The mood of Tuck Everlasting changes throughout the novel. It begins very somber and melancholy. When Winnie Foster is kidnapped by the Tuck family, she learns of their secret. Angus Tuck is tired of being "stuck on the wheel" of life. He even says that he was upset when he awoke, as he was having a dream about being in heaven. The oldest son, Myles, feels similar to Angus. He lost his wife and children after they discovered he wasn't aging. One may think eternal life would be a gift, but the Tuck family seems to evoke the sense that it is more of a curse than anything else. While everything is growing and changing around them, they are stuck right where they were eighty-seven years ago, when they drank from the spring.
The end of the novel shows a bit of a change, as Jesse Tuck hopes for Winnie to drink from the spring when she turns seventeen and go find him again so they can live together forever. When they leave Treegap after helping Mae escape from jail (for killing the man in the yellow suit), he tells Winnie to find him. The novel ends many years after, when Mae and Angus return to Treegap. They find Winnie's headstone in a cemetery, indicating her death. Angus is relieved to see her headstone, knowing she lived a long, healthy life. The mood here suggests tranquility.
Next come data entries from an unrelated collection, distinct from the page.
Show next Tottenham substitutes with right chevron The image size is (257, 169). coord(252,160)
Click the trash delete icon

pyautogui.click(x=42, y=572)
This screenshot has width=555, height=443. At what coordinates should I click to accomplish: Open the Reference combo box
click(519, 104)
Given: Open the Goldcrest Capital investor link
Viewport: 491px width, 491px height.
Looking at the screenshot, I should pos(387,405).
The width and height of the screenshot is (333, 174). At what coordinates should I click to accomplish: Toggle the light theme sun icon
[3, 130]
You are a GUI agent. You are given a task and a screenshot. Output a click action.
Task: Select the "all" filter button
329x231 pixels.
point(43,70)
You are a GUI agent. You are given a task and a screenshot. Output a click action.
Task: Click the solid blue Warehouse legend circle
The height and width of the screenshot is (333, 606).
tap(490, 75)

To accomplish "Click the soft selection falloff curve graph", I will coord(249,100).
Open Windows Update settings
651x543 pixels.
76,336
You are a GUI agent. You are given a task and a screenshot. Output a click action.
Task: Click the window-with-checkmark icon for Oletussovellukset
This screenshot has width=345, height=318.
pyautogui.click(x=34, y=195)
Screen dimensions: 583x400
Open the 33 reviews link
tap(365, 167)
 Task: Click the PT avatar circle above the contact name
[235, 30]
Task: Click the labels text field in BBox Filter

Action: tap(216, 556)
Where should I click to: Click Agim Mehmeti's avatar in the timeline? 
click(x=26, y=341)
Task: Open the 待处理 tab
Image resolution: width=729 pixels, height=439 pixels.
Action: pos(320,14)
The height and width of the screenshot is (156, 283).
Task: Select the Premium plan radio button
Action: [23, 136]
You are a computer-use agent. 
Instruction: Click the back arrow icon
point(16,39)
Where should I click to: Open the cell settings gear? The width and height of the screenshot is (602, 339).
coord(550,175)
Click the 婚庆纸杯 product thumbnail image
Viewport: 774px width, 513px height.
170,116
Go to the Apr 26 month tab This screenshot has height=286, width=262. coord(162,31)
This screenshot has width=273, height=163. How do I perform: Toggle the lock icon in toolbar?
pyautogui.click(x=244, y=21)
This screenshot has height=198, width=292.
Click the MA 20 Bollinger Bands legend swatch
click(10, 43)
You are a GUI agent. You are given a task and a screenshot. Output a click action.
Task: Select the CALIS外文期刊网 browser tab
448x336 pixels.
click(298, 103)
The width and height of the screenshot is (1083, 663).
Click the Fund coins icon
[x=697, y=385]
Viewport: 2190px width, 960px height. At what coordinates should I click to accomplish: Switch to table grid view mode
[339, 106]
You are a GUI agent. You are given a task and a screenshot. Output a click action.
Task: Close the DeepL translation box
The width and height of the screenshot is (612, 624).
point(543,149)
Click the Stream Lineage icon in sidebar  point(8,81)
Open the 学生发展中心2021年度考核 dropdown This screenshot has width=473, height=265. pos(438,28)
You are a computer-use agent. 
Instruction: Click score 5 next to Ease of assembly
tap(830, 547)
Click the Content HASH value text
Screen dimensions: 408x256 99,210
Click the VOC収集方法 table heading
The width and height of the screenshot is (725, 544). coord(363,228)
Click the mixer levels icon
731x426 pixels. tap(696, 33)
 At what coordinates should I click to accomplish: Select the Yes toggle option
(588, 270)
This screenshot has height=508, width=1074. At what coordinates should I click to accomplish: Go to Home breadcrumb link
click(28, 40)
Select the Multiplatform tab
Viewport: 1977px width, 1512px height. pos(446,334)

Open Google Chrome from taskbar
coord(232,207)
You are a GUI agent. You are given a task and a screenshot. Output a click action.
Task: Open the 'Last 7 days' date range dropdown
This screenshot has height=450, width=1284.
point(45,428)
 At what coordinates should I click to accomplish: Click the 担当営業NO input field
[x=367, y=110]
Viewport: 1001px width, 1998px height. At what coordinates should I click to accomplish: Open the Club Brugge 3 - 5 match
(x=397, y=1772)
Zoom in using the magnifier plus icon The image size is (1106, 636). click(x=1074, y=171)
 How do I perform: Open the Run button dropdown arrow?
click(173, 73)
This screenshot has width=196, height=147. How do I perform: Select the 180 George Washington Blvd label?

The mood of Tuck Everlasting is one of triumph ! In Tuck Everlasting the human spirit prevails. The Tucks suffer a lot but are saved and Winnie goes back home a better person. The darkness period was when the Man in the Yellow Suit makes threatening demands on the Fosters and the Tucks, but the willpower of the Tucks to save the world from the dire consequences of eternal life overpower the evil the Man brings.